= About this task =
Please give back the lines from the line containing "Task: Click the 50MA : 20.6 readout" through the end of the listing below, exactly as written and without pictures.

Top of Dataset

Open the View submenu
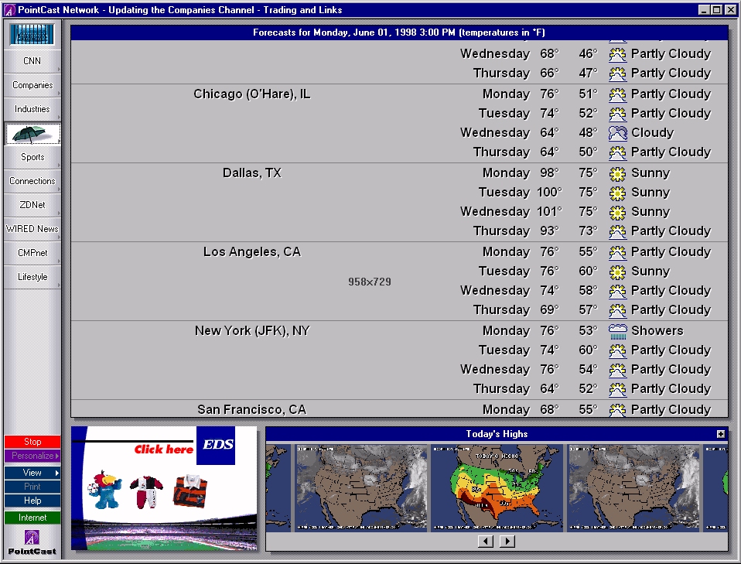This screenshot has height=564, width=741. pos(32,473)
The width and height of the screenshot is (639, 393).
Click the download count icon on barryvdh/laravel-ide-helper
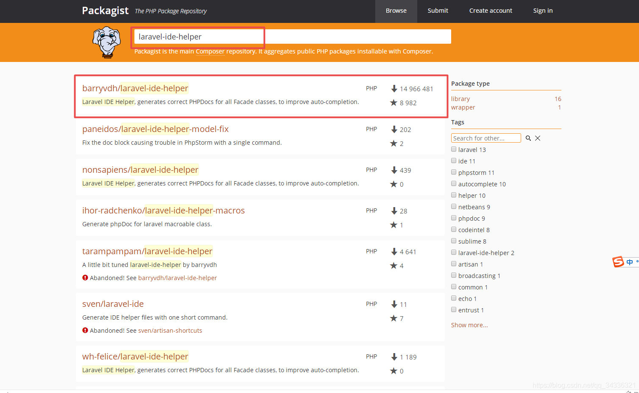[x=394, y=89]
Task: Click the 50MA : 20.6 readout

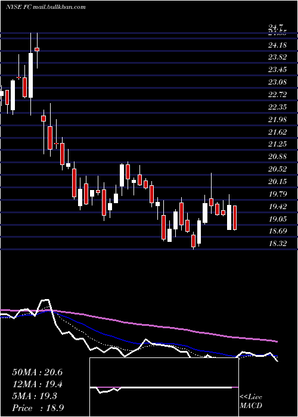Action: click(37, 372)
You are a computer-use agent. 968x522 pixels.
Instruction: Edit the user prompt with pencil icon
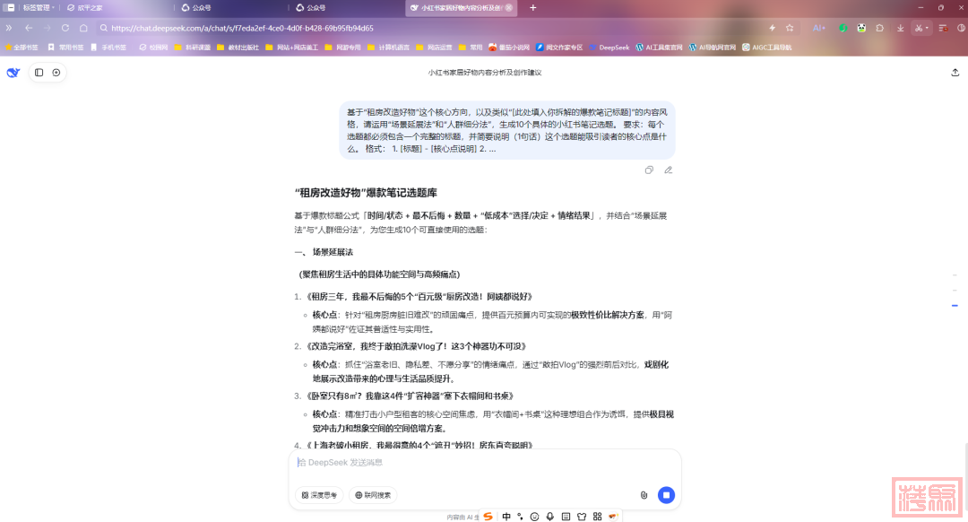(x=668, y=170)
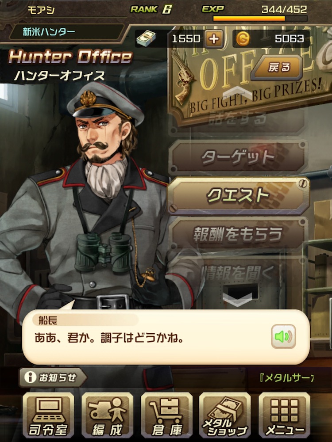Tap the 船長 dialogue speech bubble
This screenshot has width=332, height=442.
(166, 337)
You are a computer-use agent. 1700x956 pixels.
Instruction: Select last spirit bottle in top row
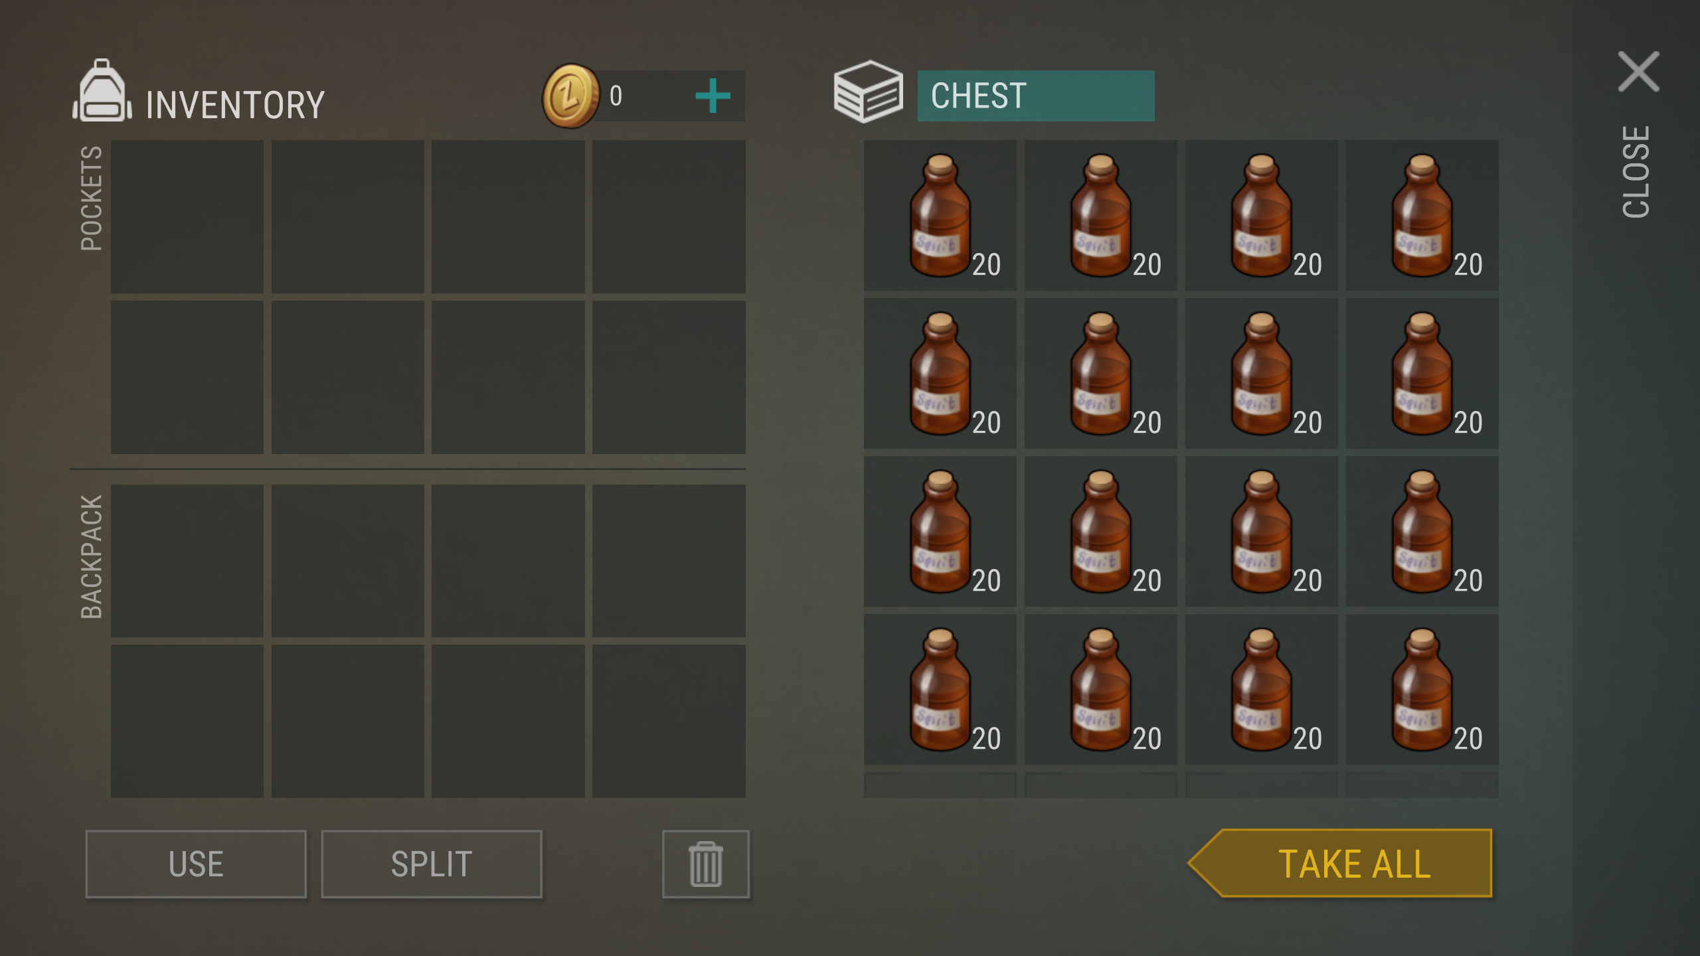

Bottom of Dataset

= Result of the exercise =
Task: Click the 50MA : 20.6 readout

Action: click(37, 372)
You are a computer-use agent. 968x522 pixels.
Instruction: Edit the user prompt with pencil icon
(x=668, y=170)
Tap the 船長 dialogue speech bubble
This screenshot has width=332, height=442.
(166, 337)
You are a computer-use agent. 1700x956 pixels.
Instruction: Select last spirit bottle in top row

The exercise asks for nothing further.